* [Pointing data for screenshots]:
# # # # # # #
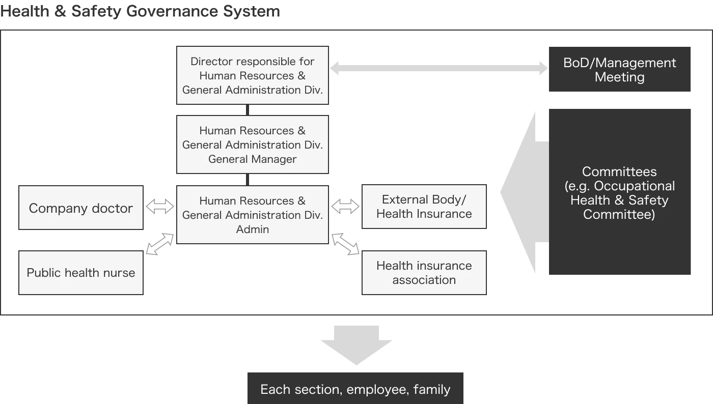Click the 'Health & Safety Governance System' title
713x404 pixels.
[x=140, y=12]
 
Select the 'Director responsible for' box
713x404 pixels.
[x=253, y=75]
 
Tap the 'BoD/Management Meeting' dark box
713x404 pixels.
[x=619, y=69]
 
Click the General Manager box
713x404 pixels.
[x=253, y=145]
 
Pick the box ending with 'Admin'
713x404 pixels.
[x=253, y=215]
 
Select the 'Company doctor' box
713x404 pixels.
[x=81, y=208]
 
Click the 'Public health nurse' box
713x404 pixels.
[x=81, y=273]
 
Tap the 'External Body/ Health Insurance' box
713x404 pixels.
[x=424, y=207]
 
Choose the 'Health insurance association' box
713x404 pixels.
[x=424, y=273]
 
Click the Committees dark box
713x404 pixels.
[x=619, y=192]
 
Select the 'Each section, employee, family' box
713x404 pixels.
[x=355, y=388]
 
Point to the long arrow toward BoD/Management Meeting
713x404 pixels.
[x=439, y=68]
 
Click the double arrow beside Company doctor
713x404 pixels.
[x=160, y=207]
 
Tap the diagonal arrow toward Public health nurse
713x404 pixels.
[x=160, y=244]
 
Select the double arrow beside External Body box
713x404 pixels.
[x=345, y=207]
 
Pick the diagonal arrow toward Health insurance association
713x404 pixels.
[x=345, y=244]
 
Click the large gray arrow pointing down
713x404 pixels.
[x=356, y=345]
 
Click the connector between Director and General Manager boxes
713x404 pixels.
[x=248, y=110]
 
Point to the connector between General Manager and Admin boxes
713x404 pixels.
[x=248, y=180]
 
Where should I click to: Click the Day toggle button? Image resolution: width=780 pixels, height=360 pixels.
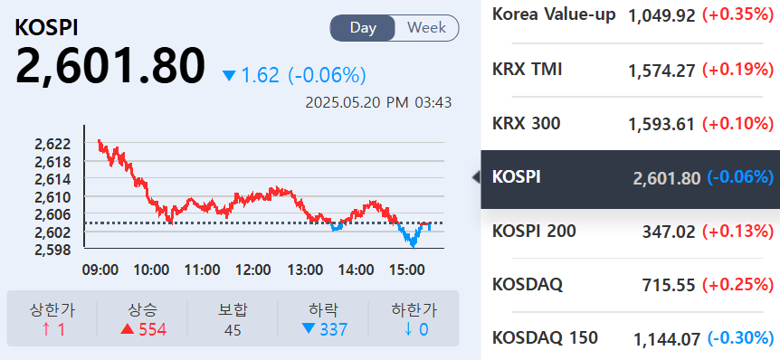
# # # # # # #
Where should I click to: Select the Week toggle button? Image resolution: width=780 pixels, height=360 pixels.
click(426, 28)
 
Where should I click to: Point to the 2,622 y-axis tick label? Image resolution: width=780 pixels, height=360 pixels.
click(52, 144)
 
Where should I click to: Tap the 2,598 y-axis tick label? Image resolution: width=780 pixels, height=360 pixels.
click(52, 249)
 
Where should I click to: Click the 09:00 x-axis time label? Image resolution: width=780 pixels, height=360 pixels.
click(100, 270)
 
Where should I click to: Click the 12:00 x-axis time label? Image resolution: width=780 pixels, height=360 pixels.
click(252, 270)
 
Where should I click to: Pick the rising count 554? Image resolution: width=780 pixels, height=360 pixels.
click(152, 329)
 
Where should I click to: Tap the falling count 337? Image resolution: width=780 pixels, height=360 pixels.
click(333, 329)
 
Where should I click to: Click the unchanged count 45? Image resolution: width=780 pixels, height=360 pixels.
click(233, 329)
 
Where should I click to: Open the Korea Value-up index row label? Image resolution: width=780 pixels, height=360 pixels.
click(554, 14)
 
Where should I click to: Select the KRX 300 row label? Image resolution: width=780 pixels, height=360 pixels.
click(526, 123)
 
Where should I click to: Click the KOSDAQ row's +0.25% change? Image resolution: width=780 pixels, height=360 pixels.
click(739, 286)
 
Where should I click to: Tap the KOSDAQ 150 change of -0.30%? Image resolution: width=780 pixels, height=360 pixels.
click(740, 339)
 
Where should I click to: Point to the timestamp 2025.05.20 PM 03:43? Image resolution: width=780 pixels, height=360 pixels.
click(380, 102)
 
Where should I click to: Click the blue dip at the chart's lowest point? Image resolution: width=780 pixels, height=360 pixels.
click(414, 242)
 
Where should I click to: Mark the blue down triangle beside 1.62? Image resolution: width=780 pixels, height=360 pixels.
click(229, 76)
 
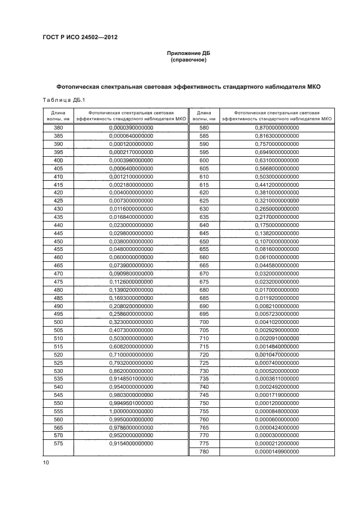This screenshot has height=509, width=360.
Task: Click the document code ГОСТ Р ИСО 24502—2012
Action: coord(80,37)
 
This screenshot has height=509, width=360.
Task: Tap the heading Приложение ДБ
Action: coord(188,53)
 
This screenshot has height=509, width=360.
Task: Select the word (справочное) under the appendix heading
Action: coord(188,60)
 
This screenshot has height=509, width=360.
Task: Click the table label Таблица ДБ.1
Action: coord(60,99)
# # # # # # #
Retype the lines of the listing exactly, starting with the line that contains "Where should I click to: Tap the falling" and going on through the line that contains "click(526, 123)".

Where should I click to: Tap the falling count 337? Image resolution: width=780 pixels, height=360 pixels.
click(333, 329)
 
Where should I click to: Click the unchanged count 45? Image resolution: width=780 pixels, height=360 pixels.
click(233, 329)
 
Where should I click to: Open the Korea Value-up index row label? Image resolution: width=780 pixels, height=360 pixels.
click(554, 14)
 
Where should I click to: Select the KRX 300 row label? Image resolution: width=780 pixels, height=360 pixels.
click(526, 123)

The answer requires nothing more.